In 1964–65, the Ferrari 512 F1 competed in several Formula One races. The 512 F1 was powered by a 1.5 L flat-twelve engine and raced alongside the V8-engined Ferrari 158 upon which it was based. Ferrari returned to using flat-twelve engines in 1970, when the Ferrari 312B switched from the V12 engine used by its predecessor. Its successor, the Ferrari 312T, was introduced in 1975 and won the Formula One constructors championships from 1975 to 1979. The success of the Ferrari 312T led other Formula One teams to build flat-twelve engines, such as the 1979 Alfa Romeo 177.

In 1990, the Subaru 1235 flat-twelve engine was built for Subaru's unsuccessful attempt to compete in Formula One as an engine manufacturer.

=== Sports car racing ===

In 1969, the Porsche 917 sports prototype racing car introduced an air-cooled flat-twelve engine. This flat-twelve engine was based on the previous flat-eight engine, but it used a V12 crankshaft configuration instead of the boxer configuration used by the flat-eight.
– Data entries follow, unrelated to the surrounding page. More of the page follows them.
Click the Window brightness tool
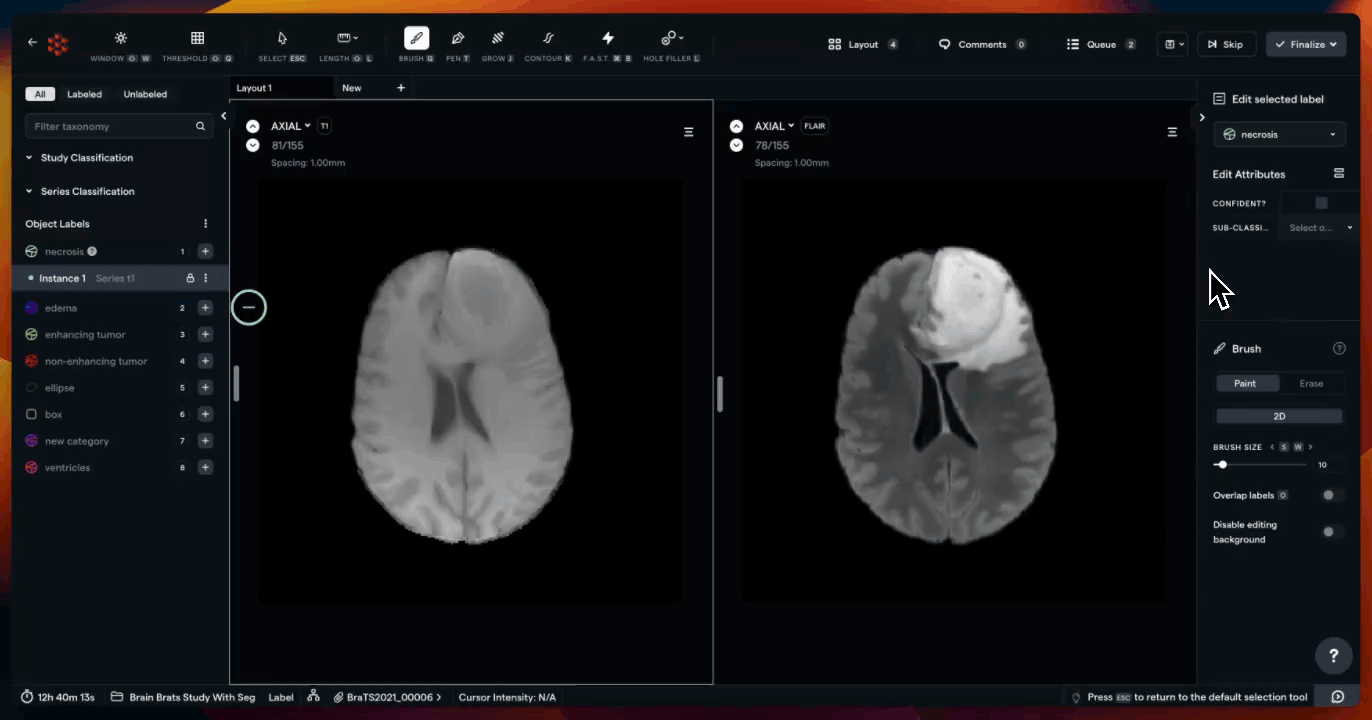Screen dimensions: 1372x720 click(x=120, y=45)
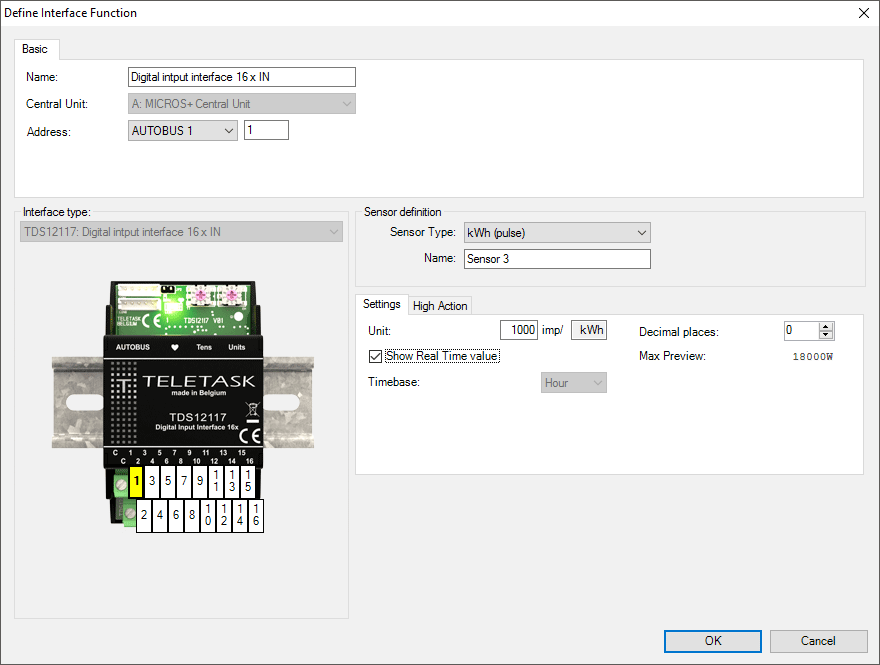Image resolution: width=880 pixels, height=665 pixels.
Task: Select input terminal 3 on the module
Action: point(152,482)

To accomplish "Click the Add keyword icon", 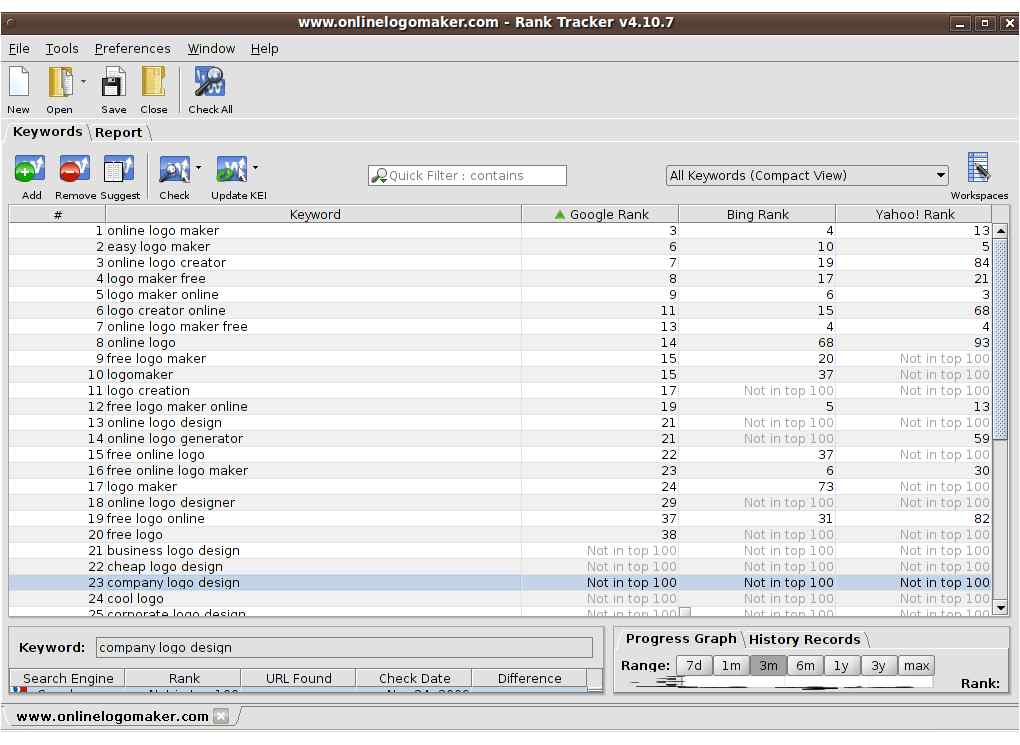I will [30, 169].
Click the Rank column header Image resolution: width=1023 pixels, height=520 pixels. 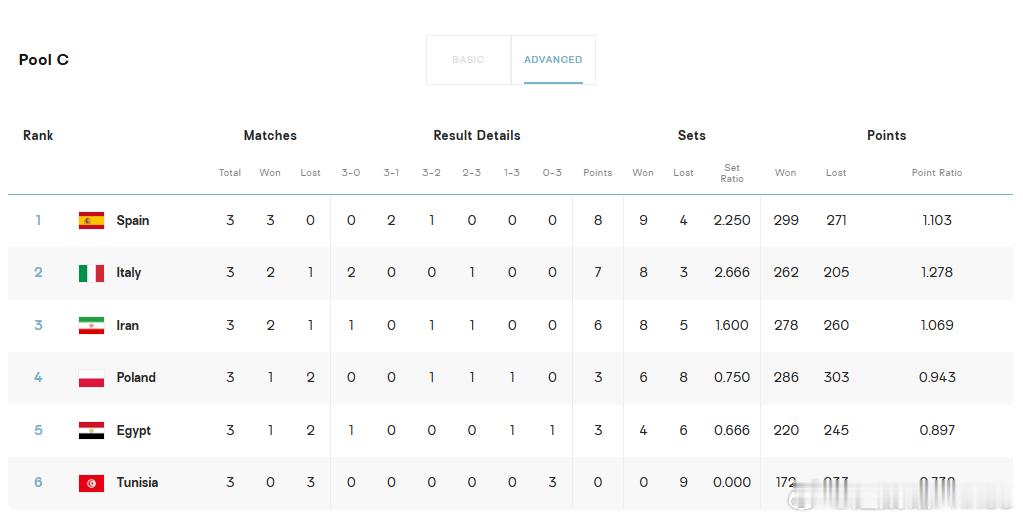(x=38, y=136)
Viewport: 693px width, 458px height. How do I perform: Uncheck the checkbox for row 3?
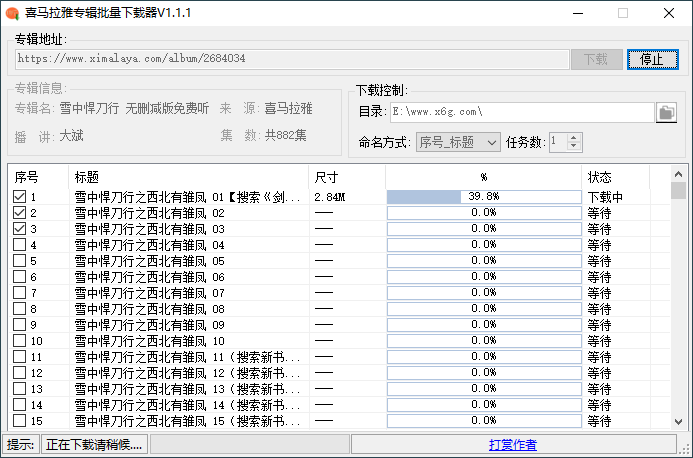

The domination of the Porsche 917 probably influenced Ferrari, because they switched from V12 engines to flat-twelve engines for the Ferrari 312 PB, which competed from 1971 to 1973. Alfa Romeo also used flat-twelve engines in the 1973–1976 Alfa Romeo 33TT12 and Alfa Romeo 33SC12 sports prototype racing cars.
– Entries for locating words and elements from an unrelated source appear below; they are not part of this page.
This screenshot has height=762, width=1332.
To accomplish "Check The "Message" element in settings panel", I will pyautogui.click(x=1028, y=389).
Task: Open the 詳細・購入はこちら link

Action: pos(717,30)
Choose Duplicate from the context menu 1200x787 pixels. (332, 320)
For the 1991 sports-prototype racing category, Mercedes-Benz switched from a twin-turbo V8 engine to a naturally aspirated flat-twelve engine for in the Mercedes-Benz C291 racing car. This engine employed a cylinder-head design with exhaust ports where the intake ports would normally be (on top of the engine, pointing upwards). The intake ports are between the intake and exhaust camshafts, just above the spark-plugs, pointing at an outward angle from the vertical. This was done to allow the engine to be installed lower in the chassis. The C291 was unsuccessful and Mercedes withdrew from sports-prototype racing after the 1991 season.

== Production cars ==
From 1973 to 1996, Ferrari used flat-twelve engines in various production models: the 1973–1976 Ferrari 365 GT/4 BB, the 1976–1981 Ferrari 512 BB, the 1981–1984 Ferrari 512 BBi, the 1984–1991 Ferrari Testarossa, the 1991–1994 Ferrari 512 TR and the 1994–1996 Ferrari F512 M.

== Other uses ==
During World War II, the British Covenanter tank was powered by a Meadows D.A.V flat-12, 340 hp (250 kW) and the Churchill by a 350 hp (261 kW) Bedford engine flat-12. Another military vehicle usage was the Panhard EBR armored cars during the 1950s.

During the 1940s, the Franklin Engine Company in the United States produced a flat-twelve aircraft engine called the O-805-2.